Work order: Please transcribe the data that follows exactly, from its first line through the line that contains "[Share on Facebook] (115, 1390)".

Data supplied START

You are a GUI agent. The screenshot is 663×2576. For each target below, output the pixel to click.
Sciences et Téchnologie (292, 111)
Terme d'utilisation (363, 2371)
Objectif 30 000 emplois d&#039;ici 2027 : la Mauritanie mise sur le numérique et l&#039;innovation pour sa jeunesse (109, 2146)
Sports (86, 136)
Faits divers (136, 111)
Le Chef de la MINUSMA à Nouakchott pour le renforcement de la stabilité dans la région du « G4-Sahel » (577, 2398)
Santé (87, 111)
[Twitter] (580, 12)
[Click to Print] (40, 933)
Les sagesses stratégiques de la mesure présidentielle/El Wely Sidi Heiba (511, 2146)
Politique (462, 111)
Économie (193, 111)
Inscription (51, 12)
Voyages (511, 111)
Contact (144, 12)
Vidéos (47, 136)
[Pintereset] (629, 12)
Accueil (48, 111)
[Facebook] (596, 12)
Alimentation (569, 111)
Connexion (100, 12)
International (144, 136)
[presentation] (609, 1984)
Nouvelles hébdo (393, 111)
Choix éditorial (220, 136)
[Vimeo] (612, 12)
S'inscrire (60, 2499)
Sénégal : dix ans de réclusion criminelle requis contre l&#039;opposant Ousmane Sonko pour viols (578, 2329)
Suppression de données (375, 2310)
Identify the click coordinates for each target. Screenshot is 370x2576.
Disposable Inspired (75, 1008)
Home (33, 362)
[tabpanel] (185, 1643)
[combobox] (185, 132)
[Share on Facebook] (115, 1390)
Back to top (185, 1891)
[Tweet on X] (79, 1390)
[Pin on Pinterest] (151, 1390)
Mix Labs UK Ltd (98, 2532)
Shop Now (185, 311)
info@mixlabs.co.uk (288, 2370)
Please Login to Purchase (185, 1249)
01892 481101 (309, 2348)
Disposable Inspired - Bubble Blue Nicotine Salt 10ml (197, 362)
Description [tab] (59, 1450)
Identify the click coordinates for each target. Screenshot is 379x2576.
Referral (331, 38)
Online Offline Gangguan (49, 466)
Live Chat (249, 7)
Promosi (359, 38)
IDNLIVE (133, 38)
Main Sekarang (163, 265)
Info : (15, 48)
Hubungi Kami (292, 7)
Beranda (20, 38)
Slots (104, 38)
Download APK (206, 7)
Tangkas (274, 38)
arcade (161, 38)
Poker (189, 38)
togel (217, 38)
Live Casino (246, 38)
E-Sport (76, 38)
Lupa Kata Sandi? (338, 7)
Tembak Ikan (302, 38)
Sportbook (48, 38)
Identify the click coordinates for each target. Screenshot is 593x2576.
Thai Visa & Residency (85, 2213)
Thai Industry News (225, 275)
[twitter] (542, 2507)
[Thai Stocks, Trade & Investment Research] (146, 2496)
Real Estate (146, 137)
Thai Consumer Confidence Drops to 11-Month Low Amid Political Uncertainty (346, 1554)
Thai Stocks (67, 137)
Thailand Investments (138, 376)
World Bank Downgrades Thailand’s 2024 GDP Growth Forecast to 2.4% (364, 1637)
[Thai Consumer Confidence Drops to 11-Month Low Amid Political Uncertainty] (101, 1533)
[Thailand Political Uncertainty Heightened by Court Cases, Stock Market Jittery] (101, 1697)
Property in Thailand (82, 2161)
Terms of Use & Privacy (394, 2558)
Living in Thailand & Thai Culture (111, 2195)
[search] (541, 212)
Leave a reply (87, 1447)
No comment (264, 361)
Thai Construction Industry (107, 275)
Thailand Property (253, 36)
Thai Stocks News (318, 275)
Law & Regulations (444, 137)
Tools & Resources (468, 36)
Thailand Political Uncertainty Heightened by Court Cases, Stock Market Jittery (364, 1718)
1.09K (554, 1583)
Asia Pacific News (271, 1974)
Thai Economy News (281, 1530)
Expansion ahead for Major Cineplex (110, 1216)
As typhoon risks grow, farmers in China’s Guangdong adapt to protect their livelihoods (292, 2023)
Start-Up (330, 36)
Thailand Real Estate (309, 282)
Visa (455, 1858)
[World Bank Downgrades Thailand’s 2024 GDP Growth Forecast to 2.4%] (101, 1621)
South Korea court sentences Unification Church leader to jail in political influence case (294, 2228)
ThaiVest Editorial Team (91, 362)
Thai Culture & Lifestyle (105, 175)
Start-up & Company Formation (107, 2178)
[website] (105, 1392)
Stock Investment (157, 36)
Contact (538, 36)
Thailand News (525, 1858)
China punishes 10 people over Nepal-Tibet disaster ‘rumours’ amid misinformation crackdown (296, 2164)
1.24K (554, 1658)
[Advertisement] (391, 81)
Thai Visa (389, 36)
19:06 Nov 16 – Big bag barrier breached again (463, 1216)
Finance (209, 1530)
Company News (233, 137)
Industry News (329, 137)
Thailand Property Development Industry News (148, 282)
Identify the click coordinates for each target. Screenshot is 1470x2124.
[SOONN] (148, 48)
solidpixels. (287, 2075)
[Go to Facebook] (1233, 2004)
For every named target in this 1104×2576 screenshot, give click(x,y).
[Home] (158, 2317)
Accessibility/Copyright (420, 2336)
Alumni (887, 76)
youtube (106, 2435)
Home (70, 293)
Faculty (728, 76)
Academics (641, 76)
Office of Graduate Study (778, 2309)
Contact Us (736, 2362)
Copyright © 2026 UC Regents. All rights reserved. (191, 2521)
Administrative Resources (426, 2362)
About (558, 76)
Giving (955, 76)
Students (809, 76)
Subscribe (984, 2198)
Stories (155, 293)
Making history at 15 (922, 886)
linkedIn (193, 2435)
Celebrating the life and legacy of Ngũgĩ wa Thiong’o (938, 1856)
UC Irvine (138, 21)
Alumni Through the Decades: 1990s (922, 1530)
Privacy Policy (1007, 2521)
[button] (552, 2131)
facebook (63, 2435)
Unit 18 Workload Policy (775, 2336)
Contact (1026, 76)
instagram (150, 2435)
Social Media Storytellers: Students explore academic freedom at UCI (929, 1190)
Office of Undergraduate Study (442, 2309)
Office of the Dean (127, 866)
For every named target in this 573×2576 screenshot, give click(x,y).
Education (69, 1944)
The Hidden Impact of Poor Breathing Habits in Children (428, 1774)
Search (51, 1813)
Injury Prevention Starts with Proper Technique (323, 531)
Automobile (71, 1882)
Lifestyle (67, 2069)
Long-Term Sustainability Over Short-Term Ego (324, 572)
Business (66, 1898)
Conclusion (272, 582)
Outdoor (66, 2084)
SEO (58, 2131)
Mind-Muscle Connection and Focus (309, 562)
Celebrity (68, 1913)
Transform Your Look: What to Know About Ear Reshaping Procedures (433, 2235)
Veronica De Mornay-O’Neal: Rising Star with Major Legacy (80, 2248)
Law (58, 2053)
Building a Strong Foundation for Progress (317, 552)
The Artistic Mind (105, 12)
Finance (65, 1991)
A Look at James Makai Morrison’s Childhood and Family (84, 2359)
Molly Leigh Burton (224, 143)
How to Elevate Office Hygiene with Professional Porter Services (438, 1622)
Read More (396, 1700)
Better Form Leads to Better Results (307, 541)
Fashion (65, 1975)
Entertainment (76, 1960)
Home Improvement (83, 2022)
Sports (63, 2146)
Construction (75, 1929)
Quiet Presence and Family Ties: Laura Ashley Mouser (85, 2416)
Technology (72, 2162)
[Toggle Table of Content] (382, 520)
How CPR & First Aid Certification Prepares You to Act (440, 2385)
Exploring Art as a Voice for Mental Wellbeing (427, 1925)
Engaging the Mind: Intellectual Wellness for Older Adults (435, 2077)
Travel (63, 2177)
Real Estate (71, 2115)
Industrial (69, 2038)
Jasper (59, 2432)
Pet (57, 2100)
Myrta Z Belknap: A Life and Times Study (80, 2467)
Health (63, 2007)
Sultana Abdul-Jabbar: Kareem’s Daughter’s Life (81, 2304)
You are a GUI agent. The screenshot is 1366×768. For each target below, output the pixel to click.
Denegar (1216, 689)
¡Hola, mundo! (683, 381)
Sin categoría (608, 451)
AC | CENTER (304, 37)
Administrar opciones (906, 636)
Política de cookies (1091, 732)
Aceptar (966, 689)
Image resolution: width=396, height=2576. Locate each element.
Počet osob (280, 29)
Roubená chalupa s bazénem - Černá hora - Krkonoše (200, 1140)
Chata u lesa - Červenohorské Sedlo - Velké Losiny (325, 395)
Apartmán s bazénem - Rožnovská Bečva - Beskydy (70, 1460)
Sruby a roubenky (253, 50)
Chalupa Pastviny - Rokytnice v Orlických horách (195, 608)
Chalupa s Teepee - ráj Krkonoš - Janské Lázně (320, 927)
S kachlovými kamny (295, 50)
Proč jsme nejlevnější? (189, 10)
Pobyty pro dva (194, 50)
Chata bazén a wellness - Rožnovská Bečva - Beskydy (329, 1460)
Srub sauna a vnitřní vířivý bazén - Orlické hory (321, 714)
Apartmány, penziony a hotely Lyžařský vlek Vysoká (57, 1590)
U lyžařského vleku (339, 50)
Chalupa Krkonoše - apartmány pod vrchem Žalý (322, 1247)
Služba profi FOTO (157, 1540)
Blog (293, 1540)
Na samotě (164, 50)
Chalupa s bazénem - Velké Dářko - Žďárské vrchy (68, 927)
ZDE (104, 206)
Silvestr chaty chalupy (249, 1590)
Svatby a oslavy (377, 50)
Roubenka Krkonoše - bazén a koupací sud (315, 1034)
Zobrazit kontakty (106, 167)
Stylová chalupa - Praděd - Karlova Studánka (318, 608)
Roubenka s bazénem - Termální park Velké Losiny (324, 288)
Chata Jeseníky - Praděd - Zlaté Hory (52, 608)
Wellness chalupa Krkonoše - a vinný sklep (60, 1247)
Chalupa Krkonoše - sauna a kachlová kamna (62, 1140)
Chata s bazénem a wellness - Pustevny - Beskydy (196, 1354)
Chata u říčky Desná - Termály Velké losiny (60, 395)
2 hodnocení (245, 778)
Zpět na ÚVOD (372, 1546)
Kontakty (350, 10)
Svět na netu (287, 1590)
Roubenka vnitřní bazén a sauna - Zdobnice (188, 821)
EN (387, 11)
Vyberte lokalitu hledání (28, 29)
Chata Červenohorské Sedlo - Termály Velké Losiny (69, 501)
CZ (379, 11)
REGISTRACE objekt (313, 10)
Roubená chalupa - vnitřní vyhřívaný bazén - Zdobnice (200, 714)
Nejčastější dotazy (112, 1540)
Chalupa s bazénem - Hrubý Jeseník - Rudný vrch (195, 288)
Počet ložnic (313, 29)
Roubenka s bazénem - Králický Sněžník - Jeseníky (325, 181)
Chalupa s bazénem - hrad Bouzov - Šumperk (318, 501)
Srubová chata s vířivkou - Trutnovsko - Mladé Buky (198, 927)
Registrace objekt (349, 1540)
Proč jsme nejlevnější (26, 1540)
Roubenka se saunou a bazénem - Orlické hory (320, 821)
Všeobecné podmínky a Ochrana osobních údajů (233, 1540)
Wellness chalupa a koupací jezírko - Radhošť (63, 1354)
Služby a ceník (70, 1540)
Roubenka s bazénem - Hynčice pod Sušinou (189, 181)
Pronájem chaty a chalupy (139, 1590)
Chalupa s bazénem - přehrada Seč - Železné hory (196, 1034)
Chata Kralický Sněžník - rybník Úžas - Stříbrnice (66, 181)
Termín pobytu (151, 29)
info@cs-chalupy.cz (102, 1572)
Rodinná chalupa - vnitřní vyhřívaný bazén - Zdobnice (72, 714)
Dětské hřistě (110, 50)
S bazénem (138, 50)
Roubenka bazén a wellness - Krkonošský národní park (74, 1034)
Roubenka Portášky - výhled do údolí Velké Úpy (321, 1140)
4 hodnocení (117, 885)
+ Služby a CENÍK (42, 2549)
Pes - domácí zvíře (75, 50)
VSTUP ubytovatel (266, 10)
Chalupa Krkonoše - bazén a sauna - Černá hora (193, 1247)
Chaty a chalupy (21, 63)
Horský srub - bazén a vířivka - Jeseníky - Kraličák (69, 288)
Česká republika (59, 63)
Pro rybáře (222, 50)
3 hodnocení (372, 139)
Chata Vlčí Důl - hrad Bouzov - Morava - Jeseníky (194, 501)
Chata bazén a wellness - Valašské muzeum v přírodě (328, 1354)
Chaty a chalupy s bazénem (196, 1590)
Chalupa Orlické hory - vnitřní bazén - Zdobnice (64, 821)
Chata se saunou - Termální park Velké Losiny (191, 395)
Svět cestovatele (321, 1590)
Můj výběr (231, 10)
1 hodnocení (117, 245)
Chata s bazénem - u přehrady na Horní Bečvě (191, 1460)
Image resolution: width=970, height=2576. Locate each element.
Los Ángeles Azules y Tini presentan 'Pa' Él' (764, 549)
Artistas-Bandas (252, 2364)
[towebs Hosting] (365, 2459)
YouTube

Data supplied END

Output for this exercise:
You are a GUI agent. The screenshot is 663×2576. For each target below, output the pixel to click.
Sciences et Téchnologie (292, 111)
Terme d'utilisation (363, 2371)
Objectif 30 000 emplois d&#039;ici 2027 : la Mauritanie mise sur le numérique et l&#039;innovation pour sa jeunesse (109, 2146)
Sports (86, 136)
Faits divers (136, 111)
Le Chef de la MINUSMA à Nouakchott pour le renforcement de la stabilité dans la région du « G4-Sahel » (577, 2398)
Santé (87, 111)
[Twitter] (580, 12)
[Click to Print] (40, 933)
Les sagesses stratégiques de la mesure présidentielle/El Wely Sidi Heiba (511, 2146)
Politique (462, 111)
Économie (193, 111)
Inscription (51, 12)
Voyages (511, 111)
Contact (144, 12)
Vidéos (47, 136)
[Pintereset] (629, 12)
Accueil (48, 111)
[Facebook] (596, 12)
Alimentation (569, 111)
Connexion (100, 12)
International (144, 136)
[presentation] (609, 1984)
Nouvelles hébdo (393, 111)
Choix éditorial (220, 136)
[Vimeo] (612, 12)
S'inscrire (60, 2499)
Sénégal : dix ans de réclusion criminelle requis contre l&#039;opposant Ousmane Sonko pour viols (578, 2329)
Suppression de données (375, 2310)
Identify the click coordinates for each target. Screenshot is 370x2576.
Disposable Inspired (75, 1008)
Home (33, 362)
[tabpanel] (185, 1643)
[combobox] (185, 132)
[Share on Facebook] (115, 1390)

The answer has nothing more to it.